Mais dans l’écosystème des portefeuilles à transferts instantanés, chaque transaction dépend d’un système d’authentification fiable — sans lui, la conformité, la lutte contre la fraude, voire la gestion des permissions de base, ne peuvent pas fonctionner. Cela conduit à une fusion rapide entre authentification et paiement.
Le marché évolue d’un processus KYC dispersé entre plusieurs plateformes vers un **système d’authentification portable, utilisable à travers différentes plateformes, pays et services**.
L’Union européenne montre le futur en la matière. Le portefeuille d’identité numérique de l’UE est en phase de déploiement. L’UE n’exige pas que chaque banque ou application réalise sa propre vérification, mais a créé un portefeuille d’identité unifié soutenu par le gouvernement, accessible à tous les résidents et entreprises. Ce portefeuille ne stocke pas seulement des informations d’identité, mais porte aussi plusieurs attestations vérifiées (âge, résidence, permis de conduire, informations fiscales, etc.), supporte la signature électronique, et intègre des fonctionnalités de paiement.
Les utilisateurs peuvent réaliser une vérification d’identité, partager des informations à la demande, effectuer des paiements — tout cela dans un processus fluide et intégré de bout en bout.
Si le portefeuille d’identité numérique de l’UE voit le jour avec succès, il transformera en profondeur l’architecture bancaire européenne : **l’authentification deviendra la principale porte d’entrée aux services financiers, remplaçant le compte bancaire**. L’authentification d’identité deviendra un service public, et la frontière entre banques traditionnelles et banques numériques s’effacera — sauf si ces dernières peuvent bâtir des services à valeur ajoutée sur cette identité fiable.
L’industrie cryptographique évolue aussi dans cette direction. L’authentification d’identité on-chain est encore en phase d’expérimentation, sans solution parfaite à ce jour, mais toutes les tentatives convergent vers un même objectif : **donner aux utilisateurs un moyen autonome de vérifier leur identité, sans être enfermés dans une plateforme unique**.
Parmi les exemples typiques :
- **Worldcoin** : construit un système mondial de vérification d’identité, tout en respectant la vie privée des utilisateurs - **Gitcoin Passport** : intègre plusieurs attestations de réputation et de vérification, pour réduire le risque d’attaques Sybil lors des votes de gouvernance et des distributions de récompenses - **Polygon ID, zkPass et cadres de preuve à divulgation zéro** : permettent aux utilisateurs de prouver certains faits sans révéler les données sous-jacentes - **ENS (Ethereum Name Service) + attestations hors chaîne** : permettent non seulement d’afficher le solde d’un portefeuille crypto, mais aussi de relier l’identité sociale et les attributs de vérification de l’utilisateur
L’objectif commun de ces projets est clair : **donner aux utilisateurs la propriété autonome de leurs attestations d’identité, qu’ils peuvent transporter librement entre différentes applications, sans devoir répéter la vérification**. Cela s’aligne parfaitement avec la vision du portefeuille d’identité numérique de l’UE.
Ce changement va aussi transformer le fonctionnement des banques numériques.
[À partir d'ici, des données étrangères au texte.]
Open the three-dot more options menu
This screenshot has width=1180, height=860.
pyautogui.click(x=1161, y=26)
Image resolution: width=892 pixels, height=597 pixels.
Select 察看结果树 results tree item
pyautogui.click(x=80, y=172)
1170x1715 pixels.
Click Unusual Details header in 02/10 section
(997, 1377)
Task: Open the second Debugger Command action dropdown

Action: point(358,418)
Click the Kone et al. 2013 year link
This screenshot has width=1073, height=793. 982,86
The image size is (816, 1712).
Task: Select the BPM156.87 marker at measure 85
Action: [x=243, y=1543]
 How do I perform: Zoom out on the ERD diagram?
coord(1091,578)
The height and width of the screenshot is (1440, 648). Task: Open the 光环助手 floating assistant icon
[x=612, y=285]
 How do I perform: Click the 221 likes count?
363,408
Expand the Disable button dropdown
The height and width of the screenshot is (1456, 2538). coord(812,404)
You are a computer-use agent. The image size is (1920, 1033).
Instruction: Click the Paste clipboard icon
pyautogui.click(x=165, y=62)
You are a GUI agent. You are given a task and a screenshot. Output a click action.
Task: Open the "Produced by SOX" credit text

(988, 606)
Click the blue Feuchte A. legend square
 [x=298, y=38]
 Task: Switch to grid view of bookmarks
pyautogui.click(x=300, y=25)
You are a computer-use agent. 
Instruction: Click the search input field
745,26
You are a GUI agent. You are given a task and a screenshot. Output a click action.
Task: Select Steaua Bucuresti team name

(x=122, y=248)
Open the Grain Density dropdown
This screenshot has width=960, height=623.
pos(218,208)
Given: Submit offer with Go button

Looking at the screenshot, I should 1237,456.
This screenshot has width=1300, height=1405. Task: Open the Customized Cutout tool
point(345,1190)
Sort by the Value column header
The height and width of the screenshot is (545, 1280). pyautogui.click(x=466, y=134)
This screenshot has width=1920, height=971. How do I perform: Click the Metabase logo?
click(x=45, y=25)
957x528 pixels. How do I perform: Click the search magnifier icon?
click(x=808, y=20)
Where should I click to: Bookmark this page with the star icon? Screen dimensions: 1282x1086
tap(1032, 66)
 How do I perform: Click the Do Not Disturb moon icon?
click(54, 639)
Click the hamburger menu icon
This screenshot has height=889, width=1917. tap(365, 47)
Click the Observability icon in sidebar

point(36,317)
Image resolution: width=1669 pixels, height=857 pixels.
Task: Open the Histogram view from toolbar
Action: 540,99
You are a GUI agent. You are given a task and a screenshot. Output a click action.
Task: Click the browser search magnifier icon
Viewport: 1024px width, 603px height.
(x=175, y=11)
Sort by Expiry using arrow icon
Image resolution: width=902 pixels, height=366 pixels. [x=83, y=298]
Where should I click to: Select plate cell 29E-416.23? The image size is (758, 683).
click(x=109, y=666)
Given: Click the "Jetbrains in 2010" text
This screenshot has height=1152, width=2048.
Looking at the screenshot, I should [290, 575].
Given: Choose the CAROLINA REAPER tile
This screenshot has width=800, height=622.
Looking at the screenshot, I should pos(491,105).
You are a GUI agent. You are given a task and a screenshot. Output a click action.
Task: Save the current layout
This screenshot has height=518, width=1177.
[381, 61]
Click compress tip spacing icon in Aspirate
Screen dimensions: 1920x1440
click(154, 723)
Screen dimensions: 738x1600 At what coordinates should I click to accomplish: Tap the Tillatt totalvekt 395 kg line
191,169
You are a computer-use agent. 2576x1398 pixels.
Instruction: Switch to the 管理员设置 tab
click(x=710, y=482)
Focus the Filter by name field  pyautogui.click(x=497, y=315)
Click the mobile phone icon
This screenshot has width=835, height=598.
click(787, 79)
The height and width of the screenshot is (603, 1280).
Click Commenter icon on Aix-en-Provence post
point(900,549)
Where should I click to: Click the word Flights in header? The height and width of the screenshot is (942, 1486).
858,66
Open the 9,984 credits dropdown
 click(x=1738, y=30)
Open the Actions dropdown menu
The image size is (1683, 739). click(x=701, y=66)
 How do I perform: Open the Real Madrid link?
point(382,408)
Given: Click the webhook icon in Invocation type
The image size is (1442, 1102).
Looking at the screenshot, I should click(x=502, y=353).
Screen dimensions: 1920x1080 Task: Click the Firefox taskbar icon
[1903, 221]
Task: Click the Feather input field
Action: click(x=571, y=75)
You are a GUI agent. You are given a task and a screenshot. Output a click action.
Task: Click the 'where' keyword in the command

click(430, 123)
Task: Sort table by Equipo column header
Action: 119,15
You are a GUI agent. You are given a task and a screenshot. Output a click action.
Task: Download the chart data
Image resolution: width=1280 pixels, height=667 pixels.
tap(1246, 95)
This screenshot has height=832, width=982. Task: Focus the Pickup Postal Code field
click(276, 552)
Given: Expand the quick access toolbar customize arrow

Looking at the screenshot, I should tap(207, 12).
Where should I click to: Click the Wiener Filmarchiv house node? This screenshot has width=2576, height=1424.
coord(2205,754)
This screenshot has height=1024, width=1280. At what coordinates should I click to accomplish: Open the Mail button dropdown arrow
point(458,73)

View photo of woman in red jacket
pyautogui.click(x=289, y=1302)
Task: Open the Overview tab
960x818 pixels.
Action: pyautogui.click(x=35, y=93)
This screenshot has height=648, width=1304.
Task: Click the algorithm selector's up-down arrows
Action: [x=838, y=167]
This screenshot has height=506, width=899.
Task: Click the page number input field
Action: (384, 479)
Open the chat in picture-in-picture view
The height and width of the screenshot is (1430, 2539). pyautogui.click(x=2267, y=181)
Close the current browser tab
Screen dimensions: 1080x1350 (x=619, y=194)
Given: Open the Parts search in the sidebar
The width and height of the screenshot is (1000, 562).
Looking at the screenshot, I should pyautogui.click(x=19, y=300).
Aujourd’hui, elles considèrent la vérification d’identité comme un mécanisme de contrôle principal : inscription des utilisateurs, régulation de la plateforme, puis création de comptes sous leur responsabilité. Mais lorsque la vérification d’identité devient un justificatif que l’utilisateur peut porter lui-même, le rôle des banques numériques évoluera vers celui de **fournisseur de services connectés à ce système d’identité fiable**.
Cela accélérera la vitesse d’inscription, réduira les coûts de conformité, limitera la duplication des vérifications, et à terme, **les portefeuilles cryptographiques remplaceront progressivement les comptes bancaires comme principaux conteneurs d’actifs et d’identité**.
### L’avenir des banques numériques : trois modèles de compétition
En résumé, les éléments de compétition qui faisaient autrefois la force des banques numériques s’effacent un à un : **le nombre d’utilisateurs n’est plus une barrière, la carte bancaire n’est plus une barrière, et même une interface utilisateur fluide ne constitue plus un avantage compétitif**.
Les véritables barrières concurrentielles se situent désormais à trois niveaux : 1. Les produits rentables choisis par la banque numérique 2. Les canaux de transfert de fonds utilisés 3. Les systèmes d’authentification liés
Toutes les autres fonctionnalités tendent à l’homogénéité, avec une substituabilité croissante.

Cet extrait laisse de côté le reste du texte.